Recently, the National Highway Traffic Safety Administration sought to heighten awareness of unsafe vehicles and vehicle components and the devastating toll it takes on our roadways. The agency’s “Safe Cars Save Lives” bus tour involved a large bus making its way across the country – including to South Florida in Tampa and Miami – to inform motorists and others about the potential for danger when driving a vehicle that’s either been recalled or is not properly maintained.
Key points of the campaign include:
- Understanding and following vehicle recalls;
- Tire maintenance and safety;
- Child safety seats;
- Heatstroke in vehicles (particularly involving infants and children).
The agency focused its efforts on Florida, Texas, Alabama and Louisiana because these are the states where motorists face the most danger. The heat in the South makes our motorists and children especially vulnerable to some issues. For example, while heatstroke is definitely an issue in northern states during the summer, South Florida residents have to be aware of this risk for most of the year. On top of that, vehicle recalls related to exploding Takata airbags have been tied to exposure to heat. Same thing with the life of tires. That means places like South Florida are especially vulnerable.
According to the NHTSA, Florida was particularly at risk in each of these four categories.

_RAW DATA_
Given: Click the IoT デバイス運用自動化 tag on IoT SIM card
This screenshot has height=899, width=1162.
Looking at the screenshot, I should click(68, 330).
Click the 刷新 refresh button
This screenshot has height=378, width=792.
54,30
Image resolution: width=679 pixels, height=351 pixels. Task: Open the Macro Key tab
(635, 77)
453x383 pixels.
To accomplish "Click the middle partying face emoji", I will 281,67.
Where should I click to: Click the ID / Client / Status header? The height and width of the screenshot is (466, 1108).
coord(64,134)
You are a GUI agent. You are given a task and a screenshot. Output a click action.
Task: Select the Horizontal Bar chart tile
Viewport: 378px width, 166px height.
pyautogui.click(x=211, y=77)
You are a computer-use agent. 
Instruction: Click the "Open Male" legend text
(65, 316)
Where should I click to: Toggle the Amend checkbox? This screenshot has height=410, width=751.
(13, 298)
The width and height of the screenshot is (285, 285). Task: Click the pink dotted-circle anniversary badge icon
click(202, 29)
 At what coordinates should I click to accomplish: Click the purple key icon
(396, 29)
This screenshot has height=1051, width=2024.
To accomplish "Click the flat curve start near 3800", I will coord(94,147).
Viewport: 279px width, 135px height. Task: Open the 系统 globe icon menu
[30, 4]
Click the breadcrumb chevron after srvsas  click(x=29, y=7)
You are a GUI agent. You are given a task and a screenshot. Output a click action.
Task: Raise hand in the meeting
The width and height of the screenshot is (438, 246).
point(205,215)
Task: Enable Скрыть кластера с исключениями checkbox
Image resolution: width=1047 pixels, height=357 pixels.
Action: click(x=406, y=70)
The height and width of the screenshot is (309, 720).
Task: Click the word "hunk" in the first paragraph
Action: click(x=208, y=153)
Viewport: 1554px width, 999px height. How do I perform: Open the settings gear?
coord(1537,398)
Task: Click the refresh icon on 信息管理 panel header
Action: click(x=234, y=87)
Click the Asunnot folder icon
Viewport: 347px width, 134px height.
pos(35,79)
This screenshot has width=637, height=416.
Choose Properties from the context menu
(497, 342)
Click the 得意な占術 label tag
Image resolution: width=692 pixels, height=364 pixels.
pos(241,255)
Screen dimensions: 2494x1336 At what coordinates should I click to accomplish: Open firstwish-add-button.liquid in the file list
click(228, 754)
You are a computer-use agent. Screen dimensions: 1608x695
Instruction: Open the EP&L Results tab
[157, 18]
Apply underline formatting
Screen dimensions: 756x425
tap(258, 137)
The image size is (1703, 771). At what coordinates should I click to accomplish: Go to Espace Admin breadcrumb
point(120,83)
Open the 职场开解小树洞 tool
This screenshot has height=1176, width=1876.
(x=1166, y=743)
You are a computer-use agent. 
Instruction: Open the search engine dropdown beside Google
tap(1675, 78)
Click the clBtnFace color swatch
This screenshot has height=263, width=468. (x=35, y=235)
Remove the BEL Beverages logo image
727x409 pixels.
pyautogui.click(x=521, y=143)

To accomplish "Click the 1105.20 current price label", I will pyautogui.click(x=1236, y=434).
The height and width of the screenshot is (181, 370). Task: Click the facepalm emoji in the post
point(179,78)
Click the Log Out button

_REQUIRED ACTIONS_
- 1) Answer these about the passage on the NHTSA bus tour:
(a) What was the bus tour called?
(b) Which four states did the agency focus on?
(c) Besides tire life, what vehicle recalls does the passage tie to heat exposure?
- 2) Could you continue the passage on the NHTSA bus tour, starting after its last sentence?
The entries come from a different source than the text.

_IN RESPONSE_
- 1)
(a) "Safe Cars Save Lives"
(b) Florida, Texas, Alabama and Louisiana
(c) Recalls related to exploding Takata airbags

- 2)
Let’s start with vehicle recalls. In 2015, 1 in every 4 vehicles that was recalled was not repaired. That means a quarter of the 51 million vehicles affected by the record 900 recalls were not repaired. That includes the Takata airbag inflator problem, in which a safety defect could cause the inflator to rupture during the deployment of the airbag, causing metal shrapnel to come flying into the passenger compartment. The whole reason why the Takata investigation finally started in 2014 was because of six incidents one after another in Florida. Nationally, these devices have been linked to at least 10 fatalities, including several in Florida, and we now know that the inflator ruptures are a lot more likely to happen in vehicles that spend a lot of time in areas of high absolute humidity.
Heatstroke is another major problem. The average number of children who die of heatstroke each year after being left in a hot car is 37. In more than half of those cases, the child is forgotten in the vehicle by an adult caretaker. In the last 19 years, there have been 75 children in Florida who died of vehicular heatstroke. Florida ranks No. 5 when it comes to the most child heatstroke deaths in cars per capita.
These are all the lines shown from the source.